Il faut le souligner, les annonces de Lowe’s font mal à beaucoup de monde, mais aussi aux commerçants affiliés qui s’accrochent et doivent couramment rassurer clients et employés. C’est le cas entre autres, de la famille Dagenais qui opère deux commerces sous la bannière Rona dans les Laurentides.

« La famille Dagenais tient à rassurer sa clientèle que ses magasins situés à Saint-Sauveur et à Ste-Anne-des-Lacs restent ouverts. Nous tenons à clarifier ce fait pour éviter toute confusion puisque Lowe’s Canada a pris la décision de fermer plusieurs magasins dont son magasin Rona corporatif situé au 180, rue Principale à St-Sauveur. », pouvait-on lire sur leur page Facebook (@ronadagenais.ca). La famille
a tenu à rappeler que leurs commerces n’allaient non seulement pas fermer, mais qu’ils étaient en pleine croissance et cherchaient même à recruter du personnel pour répondre à la demande. Voilà qui permet de mettre un peu d’onguent local sur une mauvaise nouvelle dicté par l’international.

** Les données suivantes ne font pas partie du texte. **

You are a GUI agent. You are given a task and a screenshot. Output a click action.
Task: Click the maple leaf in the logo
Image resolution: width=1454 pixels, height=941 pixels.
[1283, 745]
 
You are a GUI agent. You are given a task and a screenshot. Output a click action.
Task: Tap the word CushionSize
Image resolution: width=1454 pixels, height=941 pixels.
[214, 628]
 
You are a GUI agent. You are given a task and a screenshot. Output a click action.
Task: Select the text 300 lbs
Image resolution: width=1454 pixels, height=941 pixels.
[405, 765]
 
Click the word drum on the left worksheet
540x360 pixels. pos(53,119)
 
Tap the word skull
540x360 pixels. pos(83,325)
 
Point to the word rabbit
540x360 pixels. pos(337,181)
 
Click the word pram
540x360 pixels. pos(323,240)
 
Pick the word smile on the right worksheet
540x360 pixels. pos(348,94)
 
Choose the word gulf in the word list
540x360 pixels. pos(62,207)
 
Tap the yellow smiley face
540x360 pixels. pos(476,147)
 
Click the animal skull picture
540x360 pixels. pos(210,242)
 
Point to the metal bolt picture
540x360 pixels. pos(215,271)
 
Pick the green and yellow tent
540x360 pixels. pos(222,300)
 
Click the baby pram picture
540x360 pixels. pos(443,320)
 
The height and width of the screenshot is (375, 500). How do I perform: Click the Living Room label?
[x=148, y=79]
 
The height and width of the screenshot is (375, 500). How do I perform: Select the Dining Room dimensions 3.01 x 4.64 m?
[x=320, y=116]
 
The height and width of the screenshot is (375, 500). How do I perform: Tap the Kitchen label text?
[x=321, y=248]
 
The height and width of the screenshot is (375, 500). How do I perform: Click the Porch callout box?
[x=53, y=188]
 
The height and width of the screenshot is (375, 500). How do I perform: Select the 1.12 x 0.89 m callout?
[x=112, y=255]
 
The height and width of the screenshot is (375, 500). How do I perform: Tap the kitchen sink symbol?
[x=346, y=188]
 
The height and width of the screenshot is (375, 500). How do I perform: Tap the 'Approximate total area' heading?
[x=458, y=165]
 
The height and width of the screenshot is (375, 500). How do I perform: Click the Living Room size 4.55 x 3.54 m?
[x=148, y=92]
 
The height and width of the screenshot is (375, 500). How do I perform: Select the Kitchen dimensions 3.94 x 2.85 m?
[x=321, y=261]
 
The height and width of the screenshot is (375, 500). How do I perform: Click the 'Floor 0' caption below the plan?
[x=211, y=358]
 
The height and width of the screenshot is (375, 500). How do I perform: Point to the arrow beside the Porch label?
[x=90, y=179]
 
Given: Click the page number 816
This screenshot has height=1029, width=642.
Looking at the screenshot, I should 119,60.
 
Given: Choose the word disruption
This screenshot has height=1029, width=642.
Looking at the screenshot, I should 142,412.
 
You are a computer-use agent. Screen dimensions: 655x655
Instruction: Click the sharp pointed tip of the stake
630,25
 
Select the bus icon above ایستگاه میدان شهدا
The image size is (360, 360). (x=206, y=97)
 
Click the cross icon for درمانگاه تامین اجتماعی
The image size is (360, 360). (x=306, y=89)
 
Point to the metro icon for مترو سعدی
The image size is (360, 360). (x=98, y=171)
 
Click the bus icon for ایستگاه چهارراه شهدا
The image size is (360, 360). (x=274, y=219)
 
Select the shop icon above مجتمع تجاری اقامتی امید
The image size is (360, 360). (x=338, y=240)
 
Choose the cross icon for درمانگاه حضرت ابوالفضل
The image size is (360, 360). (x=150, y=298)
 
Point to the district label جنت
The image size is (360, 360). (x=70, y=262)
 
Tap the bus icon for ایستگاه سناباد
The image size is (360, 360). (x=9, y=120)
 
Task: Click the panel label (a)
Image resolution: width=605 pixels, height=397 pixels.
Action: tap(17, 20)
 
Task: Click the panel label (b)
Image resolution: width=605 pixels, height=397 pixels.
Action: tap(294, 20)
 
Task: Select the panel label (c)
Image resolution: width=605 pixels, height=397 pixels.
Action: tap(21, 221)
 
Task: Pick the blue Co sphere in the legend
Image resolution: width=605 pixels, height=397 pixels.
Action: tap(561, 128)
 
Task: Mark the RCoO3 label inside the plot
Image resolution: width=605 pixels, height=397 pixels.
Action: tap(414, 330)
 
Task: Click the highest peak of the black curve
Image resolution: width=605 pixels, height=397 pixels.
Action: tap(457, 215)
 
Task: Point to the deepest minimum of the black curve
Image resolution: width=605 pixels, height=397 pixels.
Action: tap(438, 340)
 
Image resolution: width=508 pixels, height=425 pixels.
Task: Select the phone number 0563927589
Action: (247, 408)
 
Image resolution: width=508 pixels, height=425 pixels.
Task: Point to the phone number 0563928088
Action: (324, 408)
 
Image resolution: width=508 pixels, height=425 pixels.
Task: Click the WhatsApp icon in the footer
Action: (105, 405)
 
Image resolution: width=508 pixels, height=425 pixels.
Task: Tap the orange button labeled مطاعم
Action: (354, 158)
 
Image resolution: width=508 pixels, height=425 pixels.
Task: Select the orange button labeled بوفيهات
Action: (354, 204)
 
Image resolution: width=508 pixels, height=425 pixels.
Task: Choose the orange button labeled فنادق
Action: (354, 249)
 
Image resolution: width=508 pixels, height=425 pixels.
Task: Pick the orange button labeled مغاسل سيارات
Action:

La réalité, c’est que les affiliés sont des entrepreneurs indépendants qui assurent la gestion quotidienne de leurs commerces à bout de bras, ce qui n’a rien à voir avec la mission d’un siège social – les véritables experts des besoins de la clientèle et des produits… ce sont eux, les gens de terrain.

Un avenir turbulent

En toute lucidité, je vois mal comment le modèle Rona pourra survivre tel qu’il est aujourd’hui. La désaffiliation à la bannière risque de se poursuivre, car tôt ou tard, la question des « rabais-volume » incluse dans l’offre d’achat de produits à grande échelle ne suffira plus à retenir les opérateur-affiliés. Notons que plusieurs feraient de très bonnes affaires même sans cette entente, et il y a de nombreux cas probants, dont Lortie & Martin de Ste-Agathe des Monts. Rappelons que le quincaillier en affaires depuis 1950 avait délaissé la bannière Rona pour faire cavalier seul, au grand plaisir de la clientèle.

Certains autres pourraient décider d’opter pour une stratégie différente, comme celle de joindre une bannière concurrente, comme ça été le cas de la famille Riopel de Sainte-Adèle, dont l’enviable réputation n’est plus à faire. La famille a décidé l’an dernier de délaisser Rona et de s’affilier à Home Hardware, un étendard qui leur permettait de se rapprocher davantage des besoins de leurs clients, et une marque qui au final, était plus près de leurs valeurs de proximité et de service.

Pour le reste… La compétition continuera vraisemblablement de gagner du terrain et de faire mal à l’entreprise américaine. À preuve, notons qu’au début de l’année, Lowe’s avait déjà dévalué son entreprise et radié des actifs de 1,6 milliard $ US, dont 1,2 milliard $ CA liés à la perte de valeur de sa branche canadienne, principalement à cause des piètres performances de Rona et Réno-Dépôt.

Malheureusement, des sources bien placées m’ont informé que d’autres fermetures étaient à l’agenda, et que tout compte fait, la situation irait de mal en pis avant de possiblement se replacer. Je vous le donne en mille : il y aura du pain sur la planche avant de revenir à la base de la proposition de valeur de messieurs Rolland Dansereau et Napoléon Piotte.